-- Record set follows --
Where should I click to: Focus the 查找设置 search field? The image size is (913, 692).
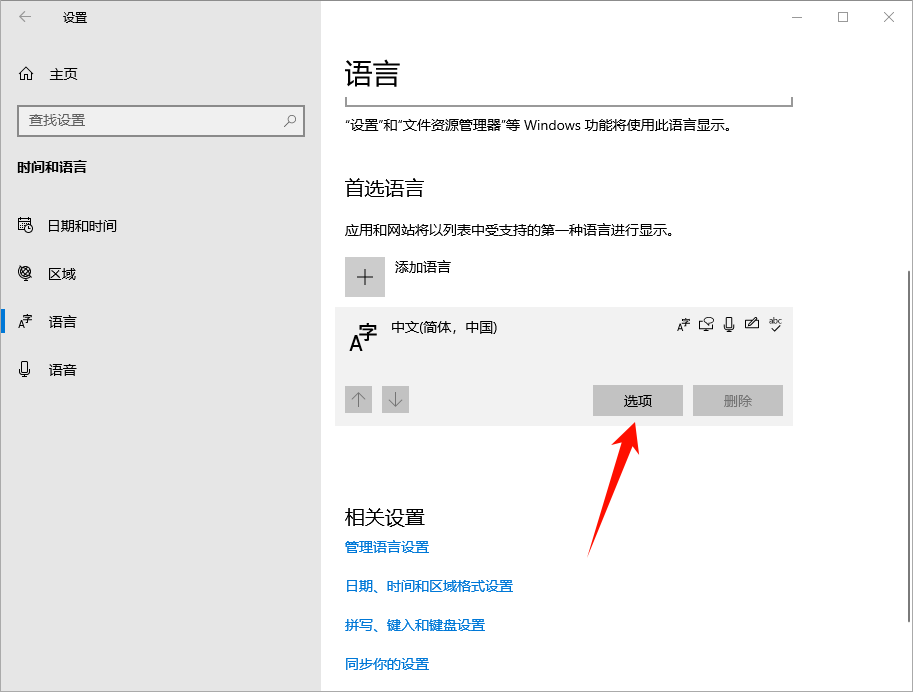tap(150, 120)
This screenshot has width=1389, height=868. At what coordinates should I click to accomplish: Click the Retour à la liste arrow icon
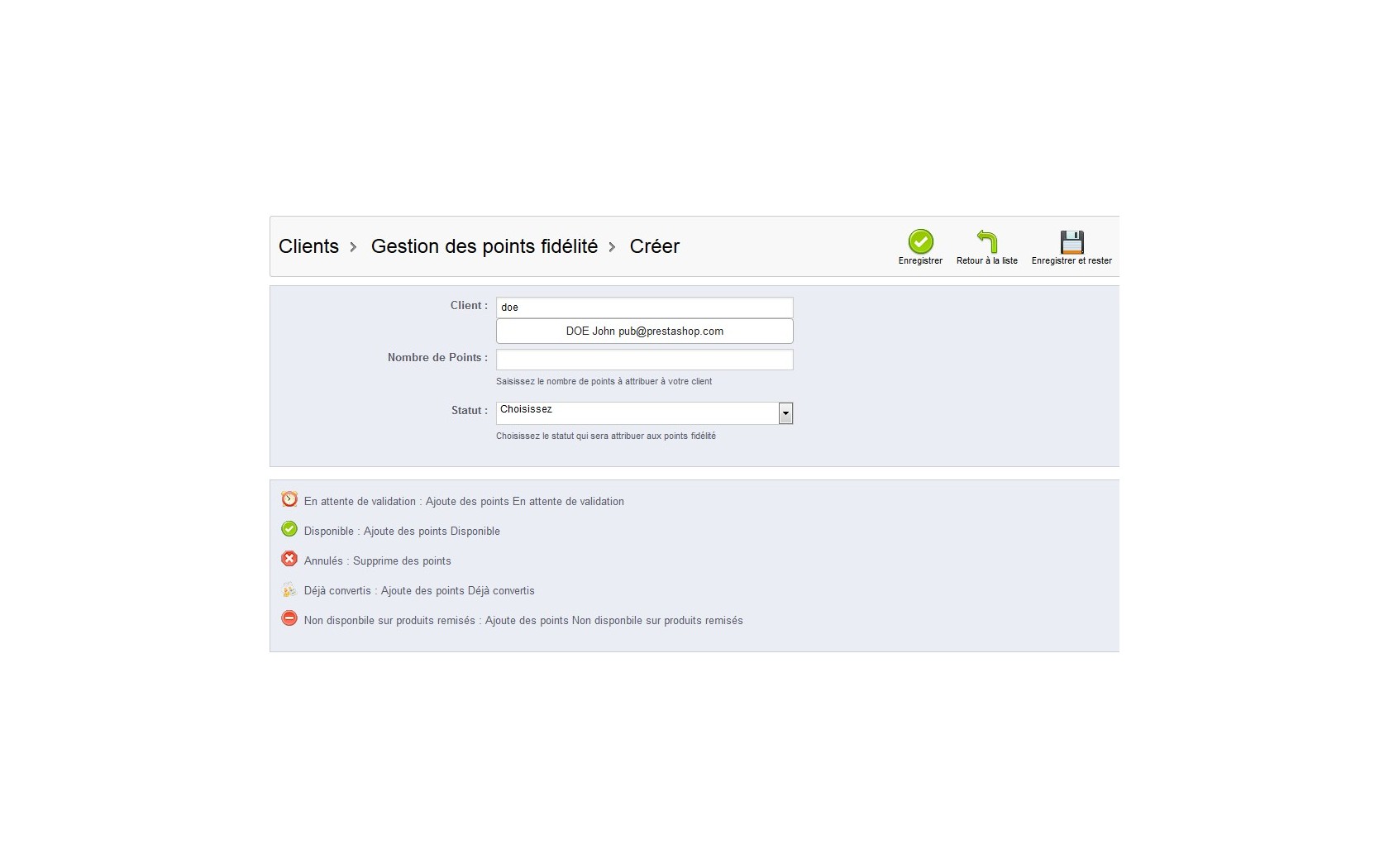[x=987, y=241]
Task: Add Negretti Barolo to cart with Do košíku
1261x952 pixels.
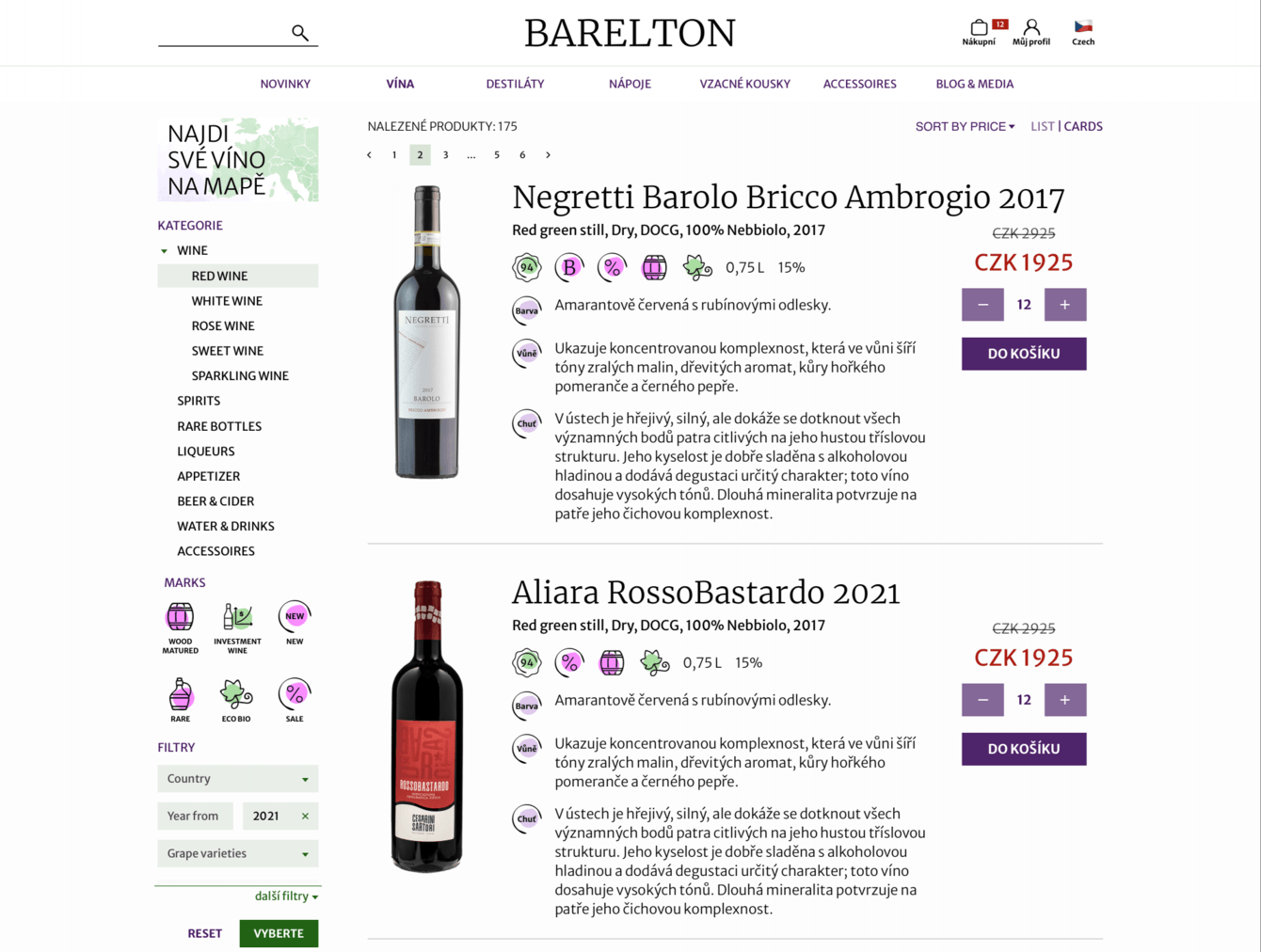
-- Record set concluded --
* **Problem**:
Please print the material exactly as given above, omitting the pictures.

* **Response area**:
Where should I click to: Focus the 查找设置 search field? The image size is (913, 692).
tap(150, 120)
This screenshot has width=1389, height=868. At what coordinates should I click to accomplish: Click the Retour à la liste arrow icon
[x=987, y=241]
Task: Add Negretti Barolo to cart with Do košíku
1261x952 pixels.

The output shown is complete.